Consider the reasons you need the reverse mortgage and the requirements to qualify. Then, consult a financial professional or counselor to weigh the pros and cons. 

Erin Kinkade


Determining whether a reverse mortgage is suitable involves considering personal financial circumstances and goals. Here are some questions to ask yourself:

  • Do I plan to stay in my home for the long term? Reverse mortgages are designed to allow you to stay in your home. If you plan to move soon, there may be better options than a reverse mortgage. 
  • Do I have sufficient home equity? To qualify for a reverse mortgage, you must have a lot of equity in the property. You likely won’t be eligible for a reverse mortgage if you can’t meet this eligibility requirement. 
  • Can I afford to pay property tax, insurance, and maintenance costs? Your lender will verify you can afford to pay these on time. You likely won’t qualify for a reverse mortgage if you can’t afford these costs. 
  • Am I willing to reduce my heirs’ inheritance? A reverse mortgage lowers your home equity. You should avoid getting a reverse mortgage if you don’t want to reduce your heirs’ inheritance. 

By honestly answering these questions, borrowers can gauge whether a reverse mortgage aligns with their financial needs and objectives, helping them make an informed decision about this financial product.

Reverse mortgage alternatives

Home equity loan 

A home equity loan could be a valuable alternative to a reverse mortgage. It allows homeowners to borrow a fixed sum using their home’s equity as collateral. Unlike a reverse mortgage, which provides income, a home equity loan offers a lump-sum payment. 

The upfront cash may be attractive, but the loan must be paid back with interest over a period. The total amount repayable increases the longer it takes to pay off the loan, posing a potential financial risk. 

Home equity line of credit (HELOC)

A HELOC operates much like a credit card, offering a revolving line of credit based on the home’s value. This flexibility could make it an attractive choice over a reverse mortgage. 

However, with fluctuating interest rates and a requirement to make minimum payments, a HELOC can become a challenging financial burden over time.

Cash-out refinance

With a cash-out refinance, you can refinance your mortgage for more than you owe, and then pocket the difference. 

This choice may appeal to you if current mortgage rates are lower than when you first got your loan. One significant drawback is the need to pay closing costs, which could offset potential savings.

Home sale-leaseback

A home sale-leaseback presents an alternative wherein you sell your home and use the funds as you wish while renting back the property. 

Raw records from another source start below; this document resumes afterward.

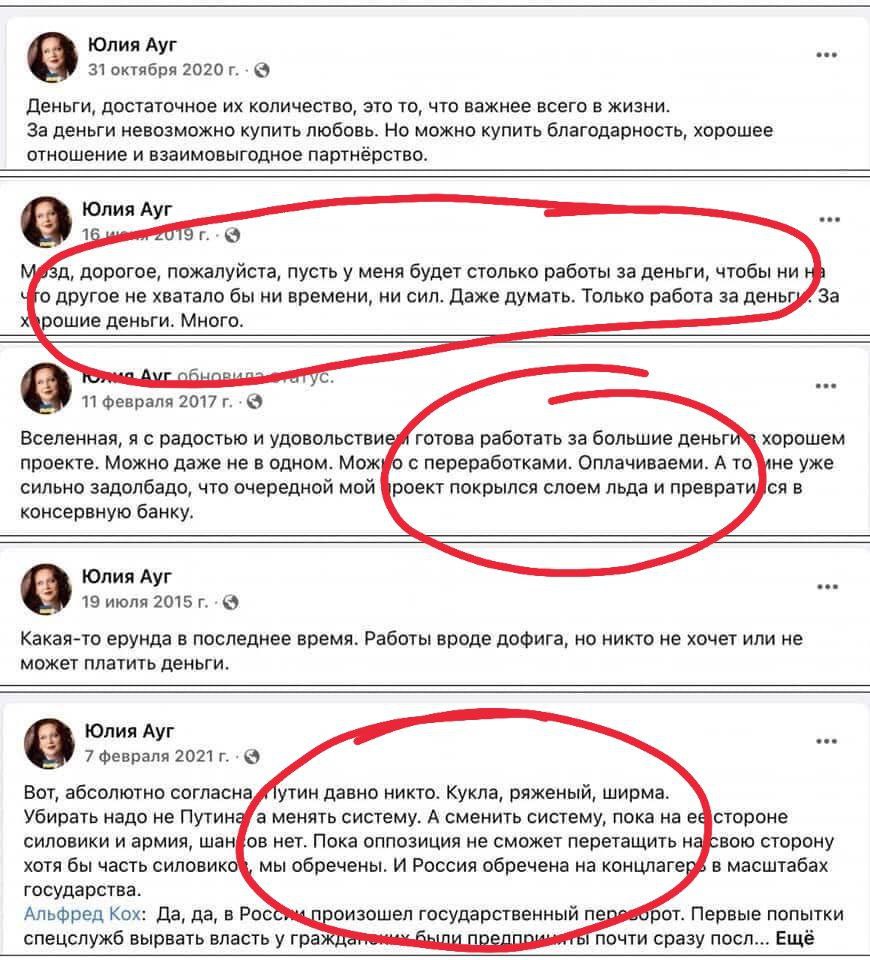The image size is (870, 960).
Task: Click avatar on the 7 февраля 2021 post
Action: click(48, 743)
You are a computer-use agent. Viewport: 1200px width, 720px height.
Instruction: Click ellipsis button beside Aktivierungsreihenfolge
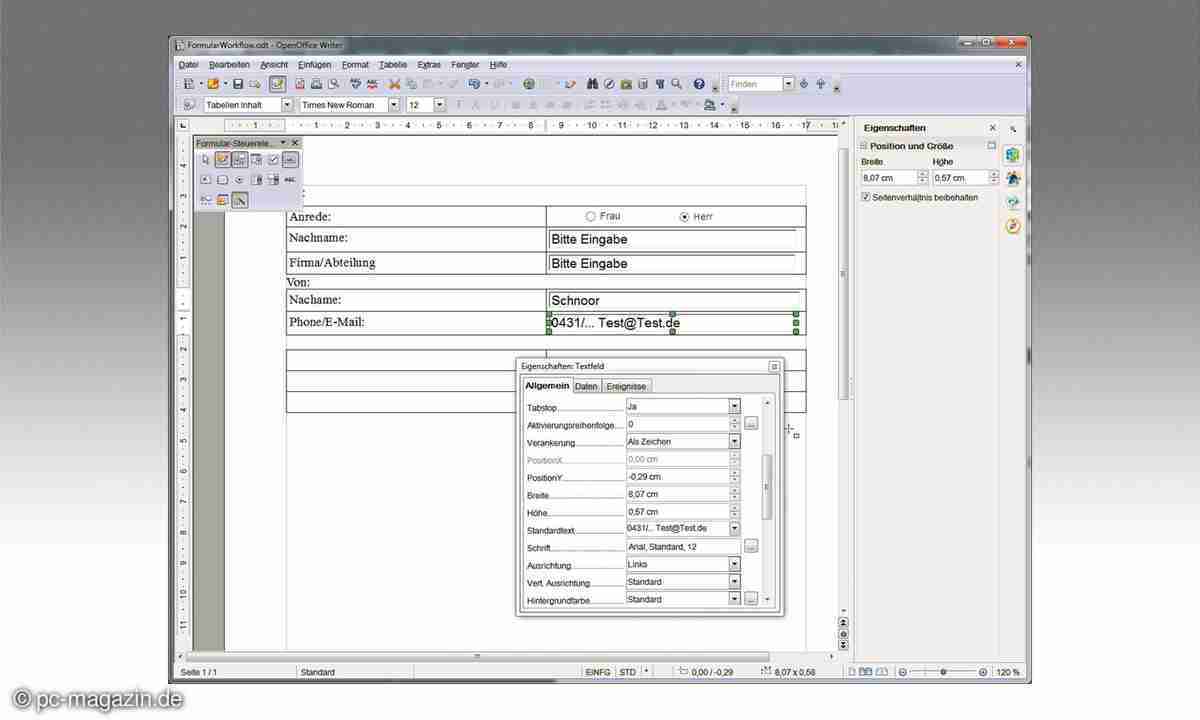751,424
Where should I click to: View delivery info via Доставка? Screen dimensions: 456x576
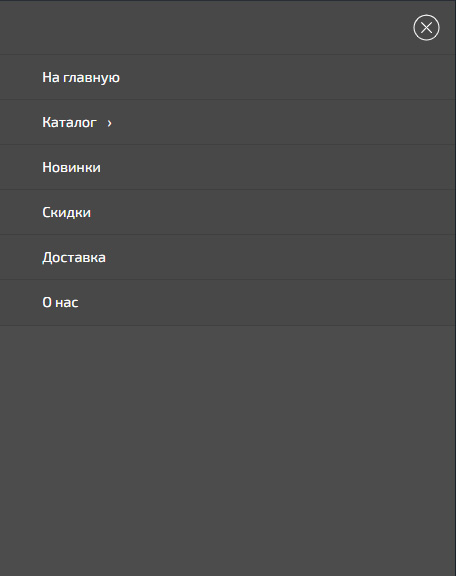(x=74, y=258)
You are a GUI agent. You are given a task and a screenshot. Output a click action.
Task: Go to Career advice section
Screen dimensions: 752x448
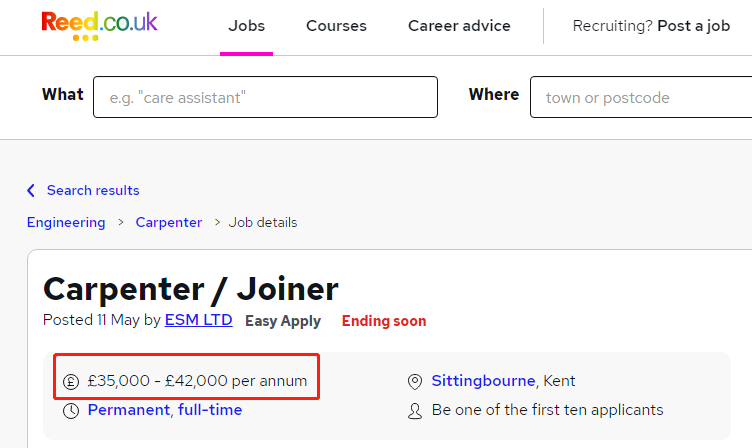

It is attractive to those who no longer want to manage home ownership costs but want to stay in their homes. However, you will need to adjust to the reality of being a tenant in your own home.

Home equity sharing agreement 

A home equity sharing agreement is a contract where you agree to share your home’s value increase with a company or an individual. 

This allows you to access some of your home’s equity without accruing debt, but you could end up owing a significant amount of money if your home appreciates. The terms of these agreements can also be complex, requiring careful understanding. 

Sell your home 

Selling your home outright can provide you with the most significant lump sum. However, it would mean leaving your home, which may not be ideal for many seniors who would prefer to age in place. 

Also, once the home is sold, the money you receive is taxable and could affect eligibility for certain benefits.